Quant à la fraude, dans les arrêts MUNZER et BACHIR, on parle de fraude à la loi ;
or, c’est plutôt une fraude au jugement ; c'est- à - dire une manoeuvre du demandeur pour
saisir un autre juge, afin d'obtenir une décision plus favorable. C’est un aspect du forum
shopping qui est largement entendu comme une fraude à la juridiction. Concrètement on se
demande si le plaideur a ou n'a pas une attache sérieuse avec l'Etat du tribunal saisi ; et en
particulier si la décision n'y sera pas appliquée, mais sera reconnue dans un Etat que l'on a
fuit. On cite généralement comme exemple, l’arrêt GUNZBOURG54, relatif au divorce d'un
New-Yorkais qui saisit spécialement le tribunal de Mexico.
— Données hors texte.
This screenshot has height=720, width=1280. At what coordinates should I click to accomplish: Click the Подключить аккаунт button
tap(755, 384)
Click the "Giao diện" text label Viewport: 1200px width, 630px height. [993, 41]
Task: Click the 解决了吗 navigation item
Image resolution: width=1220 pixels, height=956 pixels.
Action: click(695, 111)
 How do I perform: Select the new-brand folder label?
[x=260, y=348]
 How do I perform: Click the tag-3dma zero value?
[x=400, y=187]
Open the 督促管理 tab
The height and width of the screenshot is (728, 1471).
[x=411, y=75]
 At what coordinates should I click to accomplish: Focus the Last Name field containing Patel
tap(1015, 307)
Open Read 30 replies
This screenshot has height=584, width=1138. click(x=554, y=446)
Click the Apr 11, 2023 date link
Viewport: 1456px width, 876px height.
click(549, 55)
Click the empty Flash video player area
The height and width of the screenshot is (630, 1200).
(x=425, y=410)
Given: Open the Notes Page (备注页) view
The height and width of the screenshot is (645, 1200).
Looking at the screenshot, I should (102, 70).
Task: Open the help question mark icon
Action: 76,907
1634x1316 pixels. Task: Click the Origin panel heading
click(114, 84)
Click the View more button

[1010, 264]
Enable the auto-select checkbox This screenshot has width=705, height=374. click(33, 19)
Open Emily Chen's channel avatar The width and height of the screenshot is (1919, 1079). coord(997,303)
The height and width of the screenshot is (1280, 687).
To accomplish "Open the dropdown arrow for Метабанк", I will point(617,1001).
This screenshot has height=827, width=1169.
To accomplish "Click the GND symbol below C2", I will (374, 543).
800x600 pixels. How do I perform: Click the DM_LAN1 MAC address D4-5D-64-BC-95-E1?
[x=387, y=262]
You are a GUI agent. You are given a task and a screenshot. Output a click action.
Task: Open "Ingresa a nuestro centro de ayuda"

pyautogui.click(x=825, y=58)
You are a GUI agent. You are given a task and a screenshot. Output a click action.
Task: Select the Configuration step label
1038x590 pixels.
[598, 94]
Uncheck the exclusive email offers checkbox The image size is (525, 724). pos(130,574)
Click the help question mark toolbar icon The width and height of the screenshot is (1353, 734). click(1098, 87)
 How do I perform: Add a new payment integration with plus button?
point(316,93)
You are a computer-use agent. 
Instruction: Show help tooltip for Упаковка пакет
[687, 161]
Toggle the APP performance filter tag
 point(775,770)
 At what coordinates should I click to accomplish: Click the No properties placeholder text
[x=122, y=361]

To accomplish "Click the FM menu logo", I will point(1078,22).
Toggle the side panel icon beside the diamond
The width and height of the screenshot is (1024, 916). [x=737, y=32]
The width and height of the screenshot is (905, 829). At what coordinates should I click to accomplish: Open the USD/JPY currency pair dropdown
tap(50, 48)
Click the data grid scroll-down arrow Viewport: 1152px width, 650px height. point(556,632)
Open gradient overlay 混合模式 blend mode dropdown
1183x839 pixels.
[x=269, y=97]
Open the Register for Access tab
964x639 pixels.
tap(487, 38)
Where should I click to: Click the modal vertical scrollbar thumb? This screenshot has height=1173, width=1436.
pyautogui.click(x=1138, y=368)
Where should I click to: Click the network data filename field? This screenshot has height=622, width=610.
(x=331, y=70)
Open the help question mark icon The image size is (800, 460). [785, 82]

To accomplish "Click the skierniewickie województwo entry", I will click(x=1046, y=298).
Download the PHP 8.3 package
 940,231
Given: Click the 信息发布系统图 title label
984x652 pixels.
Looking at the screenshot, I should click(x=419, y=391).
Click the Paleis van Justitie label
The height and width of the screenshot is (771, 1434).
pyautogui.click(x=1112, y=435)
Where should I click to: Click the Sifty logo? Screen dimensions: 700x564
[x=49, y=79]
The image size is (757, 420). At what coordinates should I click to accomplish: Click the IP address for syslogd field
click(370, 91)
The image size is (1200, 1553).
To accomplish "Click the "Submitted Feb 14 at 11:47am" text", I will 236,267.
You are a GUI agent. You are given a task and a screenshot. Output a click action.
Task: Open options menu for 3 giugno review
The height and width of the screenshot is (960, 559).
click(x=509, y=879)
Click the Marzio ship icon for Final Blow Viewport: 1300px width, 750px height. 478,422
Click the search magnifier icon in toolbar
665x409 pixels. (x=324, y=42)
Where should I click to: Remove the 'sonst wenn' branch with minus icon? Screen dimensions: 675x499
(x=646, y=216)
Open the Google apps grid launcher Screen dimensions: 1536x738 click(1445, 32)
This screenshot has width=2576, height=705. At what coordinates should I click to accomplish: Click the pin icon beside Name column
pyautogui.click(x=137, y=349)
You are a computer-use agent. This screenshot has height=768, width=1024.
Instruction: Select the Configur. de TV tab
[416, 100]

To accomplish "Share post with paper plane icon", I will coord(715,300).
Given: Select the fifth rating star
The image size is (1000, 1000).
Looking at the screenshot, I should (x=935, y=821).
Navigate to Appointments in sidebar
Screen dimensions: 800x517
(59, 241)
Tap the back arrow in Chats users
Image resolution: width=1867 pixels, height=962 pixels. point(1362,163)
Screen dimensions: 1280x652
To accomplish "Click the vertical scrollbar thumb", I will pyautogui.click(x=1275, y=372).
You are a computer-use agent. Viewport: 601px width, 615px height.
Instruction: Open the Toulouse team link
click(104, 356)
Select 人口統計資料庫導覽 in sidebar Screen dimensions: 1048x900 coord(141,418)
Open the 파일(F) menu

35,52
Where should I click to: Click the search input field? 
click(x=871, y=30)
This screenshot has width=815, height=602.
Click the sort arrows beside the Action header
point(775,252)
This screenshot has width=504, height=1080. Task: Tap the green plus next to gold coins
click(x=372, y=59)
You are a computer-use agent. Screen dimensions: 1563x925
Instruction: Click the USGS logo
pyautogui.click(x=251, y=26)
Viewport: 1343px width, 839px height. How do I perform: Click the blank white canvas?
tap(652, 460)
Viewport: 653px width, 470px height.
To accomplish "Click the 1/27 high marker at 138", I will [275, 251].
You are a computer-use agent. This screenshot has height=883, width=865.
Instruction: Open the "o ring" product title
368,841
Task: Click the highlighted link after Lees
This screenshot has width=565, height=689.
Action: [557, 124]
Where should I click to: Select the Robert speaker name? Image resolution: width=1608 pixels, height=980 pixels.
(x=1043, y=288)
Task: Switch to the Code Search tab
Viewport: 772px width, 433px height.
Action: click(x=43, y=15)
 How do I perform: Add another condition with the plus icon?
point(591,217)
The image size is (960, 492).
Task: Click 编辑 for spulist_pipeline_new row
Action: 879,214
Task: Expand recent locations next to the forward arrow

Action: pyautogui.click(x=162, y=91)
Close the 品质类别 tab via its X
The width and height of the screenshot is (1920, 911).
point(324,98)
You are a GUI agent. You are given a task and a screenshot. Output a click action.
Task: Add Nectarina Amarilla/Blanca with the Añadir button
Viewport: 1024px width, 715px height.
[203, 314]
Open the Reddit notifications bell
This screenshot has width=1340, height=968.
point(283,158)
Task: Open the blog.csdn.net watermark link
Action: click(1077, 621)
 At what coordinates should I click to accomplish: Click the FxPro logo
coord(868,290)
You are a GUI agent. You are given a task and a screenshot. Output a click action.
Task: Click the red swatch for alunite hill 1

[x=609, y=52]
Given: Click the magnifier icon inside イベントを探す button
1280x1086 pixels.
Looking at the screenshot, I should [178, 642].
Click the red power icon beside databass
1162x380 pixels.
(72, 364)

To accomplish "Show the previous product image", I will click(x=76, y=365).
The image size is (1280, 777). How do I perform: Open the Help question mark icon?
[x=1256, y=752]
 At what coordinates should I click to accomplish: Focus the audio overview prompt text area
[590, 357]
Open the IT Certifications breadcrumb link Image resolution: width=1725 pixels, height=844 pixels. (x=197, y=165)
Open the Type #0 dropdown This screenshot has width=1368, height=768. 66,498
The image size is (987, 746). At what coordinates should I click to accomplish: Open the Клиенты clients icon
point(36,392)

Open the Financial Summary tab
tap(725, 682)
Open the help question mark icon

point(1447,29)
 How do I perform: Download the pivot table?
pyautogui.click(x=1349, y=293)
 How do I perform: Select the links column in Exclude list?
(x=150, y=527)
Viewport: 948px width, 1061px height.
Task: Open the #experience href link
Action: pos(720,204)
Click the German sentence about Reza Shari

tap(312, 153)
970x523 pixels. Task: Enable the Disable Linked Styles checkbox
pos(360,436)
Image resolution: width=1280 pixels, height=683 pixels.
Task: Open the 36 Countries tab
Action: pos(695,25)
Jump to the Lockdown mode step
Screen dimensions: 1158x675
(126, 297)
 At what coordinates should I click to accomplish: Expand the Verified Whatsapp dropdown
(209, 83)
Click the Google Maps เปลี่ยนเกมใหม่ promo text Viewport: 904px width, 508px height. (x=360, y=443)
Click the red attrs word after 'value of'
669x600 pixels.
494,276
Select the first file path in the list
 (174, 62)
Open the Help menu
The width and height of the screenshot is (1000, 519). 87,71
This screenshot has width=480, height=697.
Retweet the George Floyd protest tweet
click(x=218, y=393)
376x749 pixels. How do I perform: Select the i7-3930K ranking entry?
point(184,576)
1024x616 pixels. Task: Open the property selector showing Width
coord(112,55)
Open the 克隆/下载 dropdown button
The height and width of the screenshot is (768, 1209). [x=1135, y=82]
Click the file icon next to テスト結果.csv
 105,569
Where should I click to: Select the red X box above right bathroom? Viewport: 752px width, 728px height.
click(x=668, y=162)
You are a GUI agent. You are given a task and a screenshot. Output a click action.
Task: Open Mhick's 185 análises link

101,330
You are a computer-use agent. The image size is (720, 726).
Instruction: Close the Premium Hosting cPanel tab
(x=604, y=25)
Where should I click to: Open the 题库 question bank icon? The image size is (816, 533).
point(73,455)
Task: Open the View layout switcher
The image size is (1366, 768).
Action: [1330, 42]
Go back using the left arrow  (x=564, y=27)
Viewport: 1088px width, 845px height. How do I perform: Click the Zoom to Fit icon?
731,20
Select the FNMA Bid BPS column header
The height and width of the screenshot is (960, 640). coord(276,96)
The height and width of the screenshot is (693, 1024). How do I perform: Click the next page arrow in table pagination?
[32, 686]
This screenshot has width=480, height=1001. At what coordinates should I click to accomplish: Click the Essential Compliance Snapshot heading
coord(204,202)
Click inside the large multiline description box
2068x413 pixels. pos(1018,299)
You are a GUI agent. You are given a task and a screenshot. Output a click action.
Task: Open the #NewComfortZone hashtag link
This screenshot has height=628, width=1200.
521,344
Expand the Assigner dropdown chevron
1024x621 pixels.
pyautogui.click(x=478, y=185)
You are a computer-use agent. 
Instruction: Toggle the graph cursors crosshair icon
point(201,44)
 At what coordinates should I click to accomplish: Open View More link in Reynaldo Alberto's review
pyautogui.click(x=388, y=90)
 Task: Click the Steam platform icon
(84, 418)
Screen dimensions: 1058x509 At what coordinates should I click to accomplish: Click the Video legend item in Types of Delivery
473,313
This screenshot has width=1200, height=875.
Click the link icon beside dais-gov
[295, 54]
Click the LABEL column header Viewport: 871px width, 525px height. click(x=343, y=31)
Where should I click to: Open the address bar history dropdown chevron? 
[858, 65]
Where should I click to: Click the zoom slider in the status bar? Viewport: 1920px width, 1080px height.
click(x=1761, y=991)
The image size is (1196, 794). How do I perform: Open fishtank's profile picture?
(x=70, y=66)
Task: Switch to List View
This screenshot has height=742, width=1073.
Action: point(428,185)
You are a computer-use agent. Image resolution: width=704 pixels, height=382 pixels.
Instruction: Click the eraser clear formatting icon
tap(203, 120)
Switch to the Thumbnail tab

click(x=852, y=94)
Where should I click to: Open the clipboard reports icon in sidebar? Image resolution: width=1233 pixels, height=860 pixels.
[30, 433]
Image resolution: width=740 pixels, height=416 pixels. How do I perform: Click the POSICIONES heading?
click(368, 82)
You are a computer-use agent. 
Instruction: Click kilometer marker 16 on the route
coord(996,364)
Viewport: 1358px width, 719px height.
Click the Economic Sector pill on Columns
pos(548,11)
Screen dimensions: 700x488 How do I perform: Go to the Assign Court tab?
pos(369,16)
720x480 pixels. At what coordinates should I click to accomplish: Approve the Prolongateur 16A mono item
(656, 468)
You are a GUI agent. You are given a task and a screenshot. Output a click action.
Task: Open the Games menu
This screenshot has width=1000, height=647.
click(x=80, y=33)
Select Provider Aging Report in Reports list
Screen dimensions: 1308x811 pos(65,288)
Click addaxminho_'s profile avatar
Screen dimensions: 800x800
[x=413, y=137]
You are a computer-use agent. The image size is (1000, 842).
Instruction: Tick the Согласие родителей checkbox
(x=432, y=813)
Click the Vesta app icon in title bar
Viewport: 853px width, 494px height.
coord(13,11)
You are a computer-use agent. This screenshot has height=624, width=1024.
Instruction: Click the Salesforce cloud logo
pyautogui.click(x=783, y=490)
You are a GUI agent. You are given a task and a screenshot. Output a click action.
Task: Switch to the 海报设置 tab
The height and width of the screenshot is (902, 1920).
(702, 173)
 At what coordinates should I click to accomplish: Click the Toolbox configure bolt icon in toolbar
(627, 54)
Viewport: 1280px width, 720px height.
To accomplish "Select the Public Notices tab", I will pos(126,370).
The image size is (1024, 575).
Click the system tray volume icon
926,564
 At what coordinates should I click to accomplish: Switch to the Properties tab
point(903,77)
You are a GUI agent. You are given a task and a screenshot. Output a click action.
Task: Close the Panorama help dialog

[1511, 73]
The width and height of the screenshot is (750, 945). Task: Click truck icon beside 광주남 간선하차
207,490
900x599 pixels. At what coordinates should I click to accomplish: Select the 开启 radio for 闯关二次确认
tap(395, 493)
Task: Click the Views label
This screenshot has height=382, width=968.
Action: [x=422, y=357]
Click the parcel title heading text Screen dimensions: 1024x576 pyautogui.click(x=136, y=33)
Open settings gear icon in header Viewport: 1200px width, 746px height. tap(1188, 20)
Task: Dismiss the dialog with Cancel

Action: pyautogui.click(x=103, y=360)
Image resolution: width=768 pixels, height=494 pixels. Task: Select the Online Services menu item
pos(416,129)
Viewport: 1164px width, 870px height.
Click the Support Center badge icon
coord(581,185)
La loi camerounaise n’envisage pas la fraude au jugement comme un aspect à vérifier
par le juge de l’exequatur, mais nous pensons que sur ce point, le recours au droit français
devrait être salutaire.

Section 3 : Le jugement d’exequatur

Après avoir effectué les différents contrôles imposés par la loi, le juge de l’exequatur
qui est le président du tribunal de première instance, constate le résultat de ses vérifications
dans sa décision. L’exequatur peut être accordé partiellement, pour l’un ou l’autre seulement
des chefs de la décision invoquée56. La décision du juge du contentieux de l’exécution ne peut
faire l’objet que d’un pourvoi devant la Cour suprême. La décision refusant l'exequatur
correspond ainsi, dans le cadre camerounais, à une décision rendue en premier et dernier
ressort, parce qu'elle est rendue par le juge d'instance. Sa décision est donc directement
déférée au juge de cassation sans passer par le juge d'appel qui devrait normalement être
l'intermédiaire entre les deux juges. Le souci de célérité peut justifier cette simplification des
voies de recours contre l’ordonnance refusant l’exequatur. On peut craindre que la navette
judiciaire à la Cour suprême ne vienne annihiler ce souci de célérité.